Secondly, they presume that by right of their religious appointment, anyone is bound to listen to them as an intermediary between the faithful and their God.

It is a very big leap to shrug off any agreement with this thinking. We've been indoctrinated in it since we first recognized positions of authority outside of ourselves. However, it is a mistake to think that anyone has either the right or ability to make us feel anything. We are not obligated to feel compassion, remorse, pride, guilt, or even shame. Emotions of pressed obligation, like shame, are simply self-punishment. To feel it, we must have accepted that someone has the power to dictate what we feel, and when we know that we have failed to appease that power, we hold ourselves accountable to it. No one can absolve us of that guilt until our consciences are clear. And if our conscience has always been clear, no one can cloud it without our permission.

The true shame of it is that social homogeny has duped so many people into thinking that someone else is responsible for their spiritual journey. I am answerable only to the Creator, first cause, or genesis of my existence. If there was purpose inherent in that event, it is my duty to find it and reconcile my fulfillment of that purpose.

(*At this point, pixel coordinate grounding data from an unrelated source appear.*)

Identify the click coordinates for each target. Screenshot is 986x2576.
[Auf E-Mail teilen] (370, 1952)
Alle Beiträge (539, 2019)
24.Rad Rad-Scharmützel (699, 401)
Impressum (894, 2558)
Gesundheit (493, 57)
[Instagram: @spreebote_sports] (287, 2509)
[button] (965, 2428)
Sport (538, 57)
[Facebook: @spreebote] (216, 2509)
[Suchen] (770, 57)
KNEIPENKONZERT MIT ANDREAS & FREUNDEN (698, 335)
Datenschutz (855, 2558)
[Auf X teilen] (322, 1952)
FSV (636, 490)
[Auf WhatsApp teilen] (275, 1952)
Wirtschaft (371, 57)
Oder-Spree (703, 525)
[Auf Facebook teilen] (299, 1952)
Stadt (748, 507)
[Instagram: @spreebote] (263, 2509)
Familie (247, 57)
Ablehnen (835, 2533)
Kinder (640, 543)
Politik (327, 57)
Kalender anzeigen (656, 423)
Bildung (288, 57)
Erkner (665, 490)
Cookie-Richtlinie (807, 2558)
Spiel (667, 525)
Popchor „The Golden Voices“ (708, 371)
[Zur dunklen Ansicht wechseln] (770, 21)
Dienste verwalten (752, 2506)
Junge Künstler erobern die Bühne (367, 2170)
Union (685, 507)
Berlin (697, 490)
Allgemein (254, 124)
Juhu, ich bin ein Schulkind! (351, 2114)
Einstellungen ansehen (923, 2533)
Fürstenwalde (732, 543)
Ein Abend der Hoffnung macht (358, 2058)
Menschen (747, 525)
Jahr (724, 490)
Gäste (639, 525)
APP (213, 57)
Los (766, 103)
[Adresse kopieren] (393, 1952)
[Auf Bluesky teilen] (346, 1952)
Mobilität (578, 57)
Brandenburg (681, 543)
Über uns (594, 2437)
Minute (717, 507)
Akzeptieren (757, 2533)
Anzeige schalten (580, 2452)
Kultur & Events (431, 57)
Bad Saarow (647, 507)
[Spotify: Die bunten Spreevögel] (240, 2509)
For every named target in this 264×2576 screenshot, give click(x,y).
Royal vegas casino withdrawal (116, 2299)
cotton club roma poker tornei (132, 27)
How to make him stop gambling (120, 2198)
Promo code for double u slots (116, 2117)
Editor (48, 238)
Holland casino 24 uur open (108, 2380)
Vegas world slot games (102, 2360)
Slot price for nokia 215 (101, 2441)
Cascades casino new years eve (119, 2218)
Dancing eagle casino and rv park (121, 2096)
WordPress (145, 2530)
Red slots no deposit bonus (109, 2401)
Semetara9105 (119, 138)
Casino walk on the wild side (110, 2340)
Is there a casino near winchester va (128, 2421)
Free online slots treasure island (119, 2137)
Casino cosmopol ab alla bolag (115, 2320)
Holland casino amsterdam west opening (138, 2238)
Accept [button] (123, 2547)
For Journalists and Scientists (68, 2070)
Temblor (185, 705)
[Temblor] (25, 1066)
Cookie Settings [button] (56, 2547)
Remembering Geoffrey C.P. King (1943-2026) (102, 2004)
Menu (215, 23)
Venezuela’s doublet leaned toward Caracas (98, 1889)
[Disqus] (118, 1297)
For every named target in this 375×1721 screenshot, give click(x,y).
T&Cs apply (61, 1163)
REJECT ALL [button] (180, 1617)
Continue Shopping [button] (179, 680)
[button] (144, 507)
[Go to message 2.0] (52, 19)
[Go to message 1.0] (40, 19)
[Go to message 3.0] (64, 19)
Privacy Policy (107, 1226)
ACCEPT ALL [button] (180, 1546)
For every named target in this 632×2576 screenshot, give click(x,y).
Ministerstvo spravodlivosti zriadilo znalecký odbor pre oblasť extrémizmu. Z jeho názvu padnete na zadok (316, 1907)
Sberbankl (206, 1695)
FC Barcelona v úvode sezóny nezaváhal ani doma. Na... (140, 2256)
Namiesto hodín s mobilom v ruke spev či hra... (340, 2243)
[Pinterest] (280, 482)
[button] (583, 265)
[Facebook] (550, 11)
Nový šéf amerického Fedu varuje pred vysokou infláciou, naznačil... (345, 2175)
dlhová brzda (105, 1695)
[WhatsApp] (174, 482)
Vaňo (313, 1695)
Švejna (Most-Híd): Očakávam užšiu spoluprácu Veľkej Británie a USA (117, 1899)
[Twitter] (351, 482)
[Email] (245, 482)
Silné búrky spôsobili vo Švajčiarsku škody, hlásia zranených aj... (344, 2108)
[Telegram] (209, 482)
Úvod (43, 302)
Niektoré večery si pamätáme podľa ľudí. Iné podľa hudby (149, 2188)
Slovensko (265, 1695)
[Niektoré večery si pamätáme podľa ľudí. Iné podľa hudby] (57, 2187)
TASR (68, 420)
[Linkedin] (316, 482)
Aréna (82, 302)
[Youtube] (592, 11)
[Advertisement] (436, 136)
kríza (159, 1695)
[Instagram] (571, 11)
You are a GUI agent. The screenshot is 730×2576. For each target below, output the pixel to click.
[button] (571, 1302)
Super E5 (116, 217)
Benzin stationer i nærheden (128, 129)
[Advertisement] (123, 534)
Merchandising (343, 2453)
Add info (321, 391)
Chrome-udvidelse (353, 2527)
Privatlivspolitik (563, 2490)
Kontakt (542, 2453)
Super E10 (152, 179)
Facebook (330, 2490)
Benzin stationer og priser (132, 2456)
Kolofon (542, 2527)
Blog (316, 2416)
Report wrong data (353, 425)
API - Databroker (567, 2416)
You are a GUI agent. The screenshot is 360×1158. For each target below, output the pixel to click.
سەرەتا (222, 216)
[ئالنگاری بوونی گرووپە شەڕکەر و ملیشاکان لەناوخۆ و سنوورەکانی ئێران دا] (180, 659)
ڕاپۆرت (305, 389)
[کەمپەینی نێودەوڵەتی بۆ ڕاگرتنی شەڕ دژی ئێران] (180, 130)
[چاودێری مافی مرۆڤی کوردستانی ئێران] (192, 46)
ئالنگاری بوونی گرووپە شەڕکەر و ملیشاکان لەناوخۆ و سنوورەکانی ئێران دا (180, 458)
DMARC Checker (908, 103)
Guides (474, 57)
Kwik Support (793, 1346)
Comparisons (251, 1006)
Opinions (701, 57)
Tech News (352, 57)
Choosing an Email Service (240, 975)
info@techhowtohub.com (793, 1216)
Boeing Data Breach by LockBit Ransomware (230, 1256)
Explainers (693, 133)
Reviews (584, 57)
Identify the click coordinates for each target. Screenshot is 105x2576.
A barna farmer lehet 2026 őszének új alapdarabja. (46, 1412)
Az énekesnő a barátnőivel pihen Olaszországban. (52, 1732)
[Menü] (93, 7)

The conscience is a remarkable thing. In the faith of my youth, it was explained that it could "accuse or excuse" my actions based on how I trained it. As we've established, most of our training has been to accept that someone else had already made the rules and we were obligated to them. With that understanding, my conscience accused me incessantly for two decades. I was a walking, talking failure of every variety you could name. My greatest shame came in the form of not feeling that my conscience should be accusing me for the things I thought. I regretted, lamented, and cursed my conscience for doing exactly what I had been told it should do.

The day that I accepted that feeling shame over standards defined by someone else was voluntary, and that I no longer volunteered, the burden was lifted. That burden was one that no words could ever describe. It permeated every facet of my life, every thought, every fiber of my being. I wasn't just crushed by it. I was saturated with it. Stained with it.

The epiphany itself was not enough to free my conscience entirely. It took time to accept that I could trust myself. My steps were in fact mine to direct. My thoughts were my own, and only mine. There was no direction that I couldn't move. I am me, and me is okay.

It's a shame it took so long to figure that out.